Nothing related to the beginnings of cellular life as we know it. Darwin was quite explicit about this. Darwinian evolution applies to the fossil record. What might has set it all off was beyond Darwinian ken, and he was quite careful to say so quite often, to avoid being embroiled in the abiogenesis debates.
Of course something way different, to which the Darwinian rules do not all apply, was going on before Prokariotes and Thermatoga made their debute. The only people surprised by this are the staunch proponents of the "whirlwind kind build a 747" argument as applied to Prokariotes.--who are, alas, mired hopelessly in last century's active debates on this subject.
Credit where credit is due. You and Nebullis had a discussion maybe a year and a half ago in which some ideas similar to Woese's got bandied about. Among other things, you mentioned that viruses might be linear descendants of the soup rather than evolved from cellulars as more commonly thought.
I said Darwinians not Darwin. What is being pushed now, I believe, is called Neo-Darwinism. Be that as it may, I still say -- what is needed for Darwinian evolution?
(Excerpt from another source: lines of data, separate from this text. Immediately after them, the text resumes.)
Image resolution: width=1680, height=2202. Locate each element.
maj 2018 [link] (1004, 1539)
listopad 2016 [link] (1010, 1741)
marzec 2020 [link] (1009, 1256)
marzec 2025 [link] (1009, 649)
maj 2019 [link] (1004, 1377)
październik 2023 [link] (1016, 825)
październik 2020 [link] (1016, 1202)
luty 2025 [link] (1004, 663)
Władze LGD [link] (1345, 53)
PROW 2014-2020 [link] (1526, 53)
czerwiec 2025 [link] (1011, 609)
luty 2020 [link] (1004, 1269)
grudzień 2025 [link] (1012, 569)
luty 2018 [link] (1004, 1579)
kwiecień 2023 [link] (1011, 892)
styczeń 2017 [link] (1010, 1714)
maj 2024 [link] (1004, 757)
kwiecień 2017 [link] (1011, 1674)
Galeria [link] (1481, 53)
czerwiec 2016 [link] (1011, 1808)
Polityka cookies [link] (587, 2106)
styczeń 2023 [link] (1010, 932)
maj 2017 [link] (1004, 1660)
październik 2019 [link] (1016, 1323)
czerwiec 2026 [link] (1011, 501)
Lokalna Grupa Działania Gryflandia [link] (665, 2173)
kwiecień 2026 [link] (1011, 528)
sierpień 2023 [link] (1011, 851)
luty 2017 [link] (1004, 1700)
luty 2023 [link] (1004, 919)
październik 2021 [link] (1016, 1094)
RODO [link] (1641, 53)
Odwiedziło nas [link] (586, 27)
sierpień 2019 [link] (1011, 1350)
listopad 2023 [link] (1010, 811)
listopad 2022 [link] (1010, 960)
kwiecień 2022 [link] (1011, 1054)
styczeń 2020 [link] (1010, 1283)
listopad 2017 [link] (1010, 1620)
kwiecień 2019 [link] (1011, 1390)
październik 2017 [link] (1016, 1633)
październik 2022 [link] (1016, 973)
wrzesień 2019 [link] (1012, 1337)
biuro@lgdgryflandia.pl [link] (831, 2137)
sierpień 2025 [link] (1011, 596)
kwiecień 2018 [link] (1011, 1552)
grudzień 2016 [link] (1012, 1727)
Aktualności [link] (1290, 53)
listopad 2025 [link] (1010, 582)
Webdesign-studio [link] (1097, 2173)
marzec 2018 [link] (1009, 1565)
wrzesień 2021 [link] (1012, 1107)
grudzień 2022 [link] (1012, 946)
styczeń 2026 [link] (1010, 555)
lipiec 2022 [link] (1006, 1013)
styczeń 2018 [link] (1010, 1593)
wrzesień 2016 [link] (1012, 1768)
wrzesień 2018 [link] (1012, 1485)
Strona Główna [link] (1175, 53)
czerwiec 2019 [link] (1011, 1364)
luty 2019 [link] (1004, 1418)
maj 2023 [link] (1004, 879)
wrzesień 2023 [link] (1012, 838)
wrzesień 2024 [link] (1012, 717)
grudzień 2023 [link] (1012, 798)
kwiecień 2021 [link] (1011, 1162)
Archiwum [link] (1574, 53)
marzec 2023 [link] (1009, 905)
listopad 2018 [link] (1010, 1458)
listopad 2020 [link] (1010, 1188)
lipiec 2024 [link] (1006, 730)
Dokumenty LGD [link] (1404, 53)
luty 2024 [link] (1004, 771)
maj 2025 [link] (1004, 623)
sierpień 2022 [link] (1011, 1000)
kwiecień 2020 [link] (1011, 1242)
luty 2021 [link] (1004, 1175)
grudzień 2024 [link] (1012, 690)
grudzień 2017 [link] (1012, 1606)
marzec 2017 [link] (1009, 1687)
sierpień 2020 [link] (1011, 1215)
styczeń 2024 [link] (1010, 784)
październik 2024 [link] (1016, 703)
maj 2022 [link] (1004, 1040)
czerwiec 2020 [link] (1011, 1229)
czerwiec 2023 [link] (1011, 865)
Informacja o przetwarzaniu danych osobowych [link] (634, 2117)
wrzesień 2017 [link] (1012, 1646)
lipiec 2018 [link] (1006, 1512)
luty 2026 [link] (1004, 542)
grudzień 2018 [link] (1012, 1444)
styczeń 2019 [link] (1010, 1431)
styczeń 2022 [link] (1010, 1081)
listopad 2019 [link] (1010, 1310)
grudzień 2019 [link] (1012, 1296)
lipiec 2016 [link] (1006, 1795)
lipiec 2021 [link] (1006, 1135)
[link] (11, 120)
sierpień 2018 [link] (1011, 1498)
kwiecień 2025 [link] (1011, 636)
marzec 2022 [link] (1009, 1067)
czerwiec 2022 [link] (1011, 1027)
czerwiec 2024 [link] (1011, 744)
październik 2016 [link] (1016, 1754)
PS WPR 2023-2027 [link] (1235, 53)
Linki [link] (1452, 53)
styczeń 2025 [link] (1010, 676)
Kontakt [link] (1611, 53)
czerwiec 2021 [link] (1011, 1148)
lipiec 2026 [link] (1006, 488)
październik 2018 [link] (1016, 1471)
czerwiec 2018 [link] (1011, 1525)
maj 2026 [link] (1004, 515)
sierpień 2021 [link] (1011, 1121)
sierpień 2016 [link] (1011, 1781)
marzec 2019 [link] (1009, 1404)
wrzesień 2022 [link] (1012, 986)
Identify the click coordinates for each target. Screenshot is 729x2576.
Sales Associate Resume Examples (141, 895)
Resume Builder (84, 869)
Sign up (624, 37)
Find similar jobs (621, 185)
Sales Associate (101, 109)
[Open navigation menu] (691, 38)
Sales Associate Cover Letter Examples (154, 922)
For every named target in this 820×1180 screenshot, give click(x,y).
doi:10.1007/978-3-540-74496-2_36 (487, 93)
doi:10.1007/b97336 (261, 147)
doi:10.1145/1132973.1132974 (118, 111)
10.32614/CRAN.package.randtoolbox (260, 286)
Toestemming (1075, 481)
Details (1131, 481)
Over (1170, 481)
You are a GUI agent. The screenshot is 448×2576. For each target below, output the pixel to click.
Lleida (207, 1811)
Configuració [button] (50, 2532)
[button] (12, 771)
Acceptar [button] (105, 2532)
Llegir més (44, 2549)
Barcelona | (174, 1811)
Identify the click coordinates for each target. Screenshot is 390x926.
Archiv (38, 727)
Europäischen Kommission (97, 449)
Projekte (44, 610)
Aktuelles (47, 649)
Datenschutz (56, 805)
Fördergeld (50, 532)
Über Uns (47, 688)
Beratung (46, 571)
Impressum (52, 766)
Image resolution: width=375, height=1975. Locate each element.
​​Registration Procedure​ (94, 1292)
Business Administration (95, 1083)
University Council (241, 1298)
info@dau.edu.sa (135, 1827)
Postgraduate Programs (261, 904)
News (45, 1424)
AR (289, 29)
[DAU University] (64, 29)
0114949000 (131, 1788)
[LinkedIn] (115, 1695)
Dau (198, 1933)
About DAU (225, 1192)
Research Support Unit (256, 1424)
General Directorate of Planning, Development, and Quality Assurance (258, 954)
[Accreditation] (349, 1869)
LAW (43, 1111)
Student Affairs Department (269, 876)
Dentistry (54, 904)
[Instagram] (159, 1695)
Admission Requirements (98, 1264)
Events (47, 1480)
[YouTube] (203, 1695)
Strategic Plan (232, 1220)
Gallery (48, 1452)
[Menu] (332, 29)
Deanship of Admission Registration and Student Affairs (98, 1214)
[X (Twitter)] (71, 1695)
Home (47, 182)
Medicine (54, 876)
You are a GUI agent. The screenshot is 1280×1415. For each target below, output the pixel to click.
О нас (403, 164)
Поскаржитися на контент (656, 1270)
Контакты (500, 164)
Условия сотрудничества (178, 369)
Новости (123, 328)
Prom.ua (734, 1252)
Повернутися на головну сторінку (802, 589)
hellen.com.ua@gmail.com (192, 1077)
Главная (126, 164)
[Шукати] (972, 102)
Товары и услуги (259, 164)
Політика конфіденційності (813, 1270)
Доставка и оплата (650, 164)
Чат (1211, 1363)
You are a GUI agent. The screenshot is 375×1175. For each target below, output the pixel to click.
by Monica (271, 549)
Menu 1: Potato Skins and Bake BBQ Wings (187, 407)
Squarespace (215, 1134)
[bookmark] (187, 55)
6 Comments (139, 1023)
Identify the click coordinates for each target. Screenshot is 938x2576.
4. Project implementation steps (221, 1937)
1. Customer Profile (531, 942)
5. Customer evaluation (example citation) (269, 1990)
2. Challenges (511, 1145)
The answer is, of course, replication with error in order to generate the information needed for an organism to evolve. If the information is generated prior to and without the assistance of replication, what is the necessity of the replication errors for evolution? And this is not abiogenesis specific as it is stated in the article --- and he suggests that cellular evolution progressed in that order, with translation leading the way. . Cellular evolution, I take it, means exactly that.